Who came down from the mountain and said the US must police the globe, from the South China Sea to the jungles of Peru? After losing wars in Vietnam, Laos, Cambodia, Afghanistan, and Iraq, the US should reconsider its overly militarized foreign policy and exaggerated international pretensions. You can’t rule the globe on money borrowed from China and Japan.
Obama’s decision to send tiny US military forces to Ukraine and Iraq violates the basic laws of war: strike swiftly with maximum concentrated force. More worrying, expanded US naval patrols in the Black Sea are a dangerous provocation. Imagine if Russian naval units sailed into Lake Ontario?

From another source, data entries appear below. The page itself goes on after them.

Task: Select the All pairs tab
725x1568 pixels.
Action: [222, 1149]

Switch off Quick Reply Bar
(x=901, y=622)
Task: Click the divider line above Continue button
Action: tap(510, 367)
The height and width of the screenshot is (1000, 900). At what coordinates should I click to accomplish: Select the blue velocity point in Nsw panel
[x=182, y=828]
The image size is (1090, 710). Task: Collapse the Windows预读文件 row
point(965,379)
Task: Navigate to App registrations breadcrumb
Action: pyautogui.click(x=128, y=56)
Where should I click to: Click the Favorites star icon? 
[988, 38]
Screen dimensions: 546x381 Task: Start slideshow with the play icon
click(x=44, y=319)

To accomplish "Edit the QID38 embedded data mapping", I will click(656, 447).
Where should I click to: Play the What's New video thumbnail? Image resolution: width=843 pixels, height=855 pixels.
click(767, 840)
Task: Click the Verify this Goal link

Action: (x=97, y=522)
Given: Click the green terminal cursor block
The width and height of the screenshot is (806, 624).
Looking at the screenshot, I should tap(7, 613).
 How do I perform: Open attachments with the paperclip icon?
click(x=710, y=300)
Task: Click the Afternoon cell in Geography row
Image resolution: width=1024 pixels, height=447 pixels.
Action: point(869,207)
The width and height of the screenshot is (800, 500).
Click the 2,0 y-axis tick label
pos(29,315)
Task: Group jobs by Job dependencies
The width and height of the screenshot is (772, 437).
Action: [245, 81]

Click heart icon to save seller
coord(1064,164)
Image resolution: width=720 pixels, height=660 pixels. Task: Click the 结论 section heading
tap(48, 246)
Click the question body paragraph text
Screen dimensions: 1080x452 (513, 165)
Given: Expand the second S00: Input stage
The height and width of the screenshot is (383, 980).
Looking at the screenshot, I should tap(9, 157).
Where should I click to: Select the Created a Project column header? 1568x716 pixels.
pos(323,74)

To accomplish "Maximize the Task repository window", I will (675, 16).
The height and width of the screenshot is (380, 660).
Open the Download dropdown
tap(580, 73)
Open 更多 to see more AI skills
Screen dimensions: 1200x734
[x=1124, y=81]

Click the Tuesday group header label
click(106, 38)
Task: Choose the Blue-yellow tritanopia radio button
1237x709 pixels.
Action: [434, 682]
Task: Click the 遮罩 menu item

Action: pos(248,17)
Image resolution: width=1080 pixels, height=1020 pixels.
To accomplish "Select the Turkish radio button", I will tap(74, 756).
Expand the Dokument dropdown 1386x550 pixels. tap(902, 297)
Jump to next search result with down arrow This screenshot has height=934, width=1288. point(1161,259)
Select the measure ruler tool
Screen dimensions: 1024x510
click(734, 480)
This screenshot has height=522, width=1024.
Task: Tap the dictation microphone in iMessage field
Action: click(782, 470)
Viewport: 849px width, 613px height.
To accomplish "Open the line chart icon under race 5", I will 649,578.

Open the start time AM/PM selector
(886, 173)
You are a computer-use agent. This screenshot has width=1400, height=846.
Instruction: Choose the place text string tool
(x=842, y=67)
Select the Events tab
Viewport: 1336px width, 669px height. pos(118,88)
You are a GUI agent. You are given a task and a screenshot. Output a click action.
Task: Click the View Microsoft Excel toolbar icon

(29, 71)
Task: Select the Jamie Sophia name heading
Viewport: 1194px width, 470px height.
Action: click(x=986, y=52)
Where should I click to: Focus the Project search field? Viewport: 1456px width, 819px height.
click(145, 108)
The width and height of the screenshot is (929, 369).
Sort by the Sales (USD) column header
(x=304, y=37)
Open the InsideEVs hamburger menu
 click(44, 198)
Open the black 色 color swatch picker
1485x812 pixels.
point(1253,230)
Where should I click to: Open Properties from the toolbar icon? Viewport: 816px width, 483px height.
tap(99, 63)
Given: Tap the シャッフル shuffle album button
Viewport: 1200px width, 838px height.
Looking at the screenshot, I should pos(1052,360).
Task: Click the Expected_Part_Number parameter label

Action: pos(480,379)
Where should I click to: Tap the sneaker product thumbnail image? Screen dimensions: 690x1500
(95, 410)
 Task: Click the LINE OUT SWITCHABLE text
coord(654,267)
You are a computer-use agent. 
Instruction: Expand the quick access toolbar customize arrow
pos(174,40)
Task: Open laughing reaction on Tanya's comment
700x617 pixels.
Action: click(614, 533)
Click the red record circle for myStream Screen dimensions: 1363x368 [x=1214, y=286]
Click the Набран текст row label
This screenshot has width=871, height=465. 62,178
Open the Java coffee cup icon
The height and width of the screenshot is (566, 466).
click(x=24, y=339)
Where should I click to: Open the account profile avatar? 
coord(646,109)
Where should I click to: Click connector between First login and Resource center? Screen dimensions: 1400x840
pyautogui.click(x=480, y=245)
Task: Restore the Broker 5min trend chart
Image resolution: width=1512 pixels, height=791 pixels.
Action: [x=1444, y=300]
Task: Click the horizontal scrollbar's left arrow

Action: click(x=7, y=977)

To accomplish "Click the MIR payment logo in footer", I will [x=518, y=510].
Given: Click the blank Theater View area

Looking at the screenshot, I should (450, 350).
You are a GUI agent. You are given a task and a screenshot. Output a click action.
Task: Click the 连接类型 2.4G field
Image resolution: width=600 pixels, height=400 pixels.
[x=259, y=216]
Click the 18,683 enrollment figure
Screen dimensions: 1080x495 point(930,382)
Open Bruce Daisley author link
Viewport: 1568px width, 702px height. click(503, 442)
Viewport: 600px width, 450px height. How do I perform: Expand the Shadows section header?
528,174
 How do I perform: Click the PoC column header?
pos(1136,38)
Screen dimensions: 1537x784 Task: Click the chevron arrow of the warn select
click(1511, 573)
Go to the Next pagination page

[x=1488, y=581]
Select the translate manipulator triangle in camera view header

Pushing the European Union into sanctions against Russia has ended up hurting the western powers more than Russia. The EU will now have to bail out its farmers and other exporters whose business in Russia was shut down.
President Putin’s offer nine months ago of a referendum in Ukraine leading to more local autonomy is the sensible way out of this mess. Allowing ISIS to run around in Mesopotamia until the local powers – including Turkey – decide to shut it down is the best strategy for dealing with these upstarts.
US Republican hawks calling for sending US troops back into Iraq and Afghanistan should bear in mind a terrible number: 253,000 former US military veterans suffering grave permanent brain damage from wars in those nations. They will require intensive lifetime medical care. This figure pales compared to the nearly 8,000 US soldiers killed in action.
Bombing Iraq now costs the US $7.5 million daily, or $562 million since June. This is just the opening ante for Nobel Peace Prize winner Barack Obama’s very own Iraq War. George W. Bush’s Iraq War cost well over $1 trillion. This at a time when 44 million Americans rely on food stamps and infrastructure is crumbling all over America.
As they say at the Betty Ford Clinic for drug and alcohol addicts, “just say no.” Or, if Americans really want more jolly little wars around the globe, then raise taxes to pay for them instead of hiding their cost in the national debt.
Americans now face two conflicts in places they can’t even find on the map.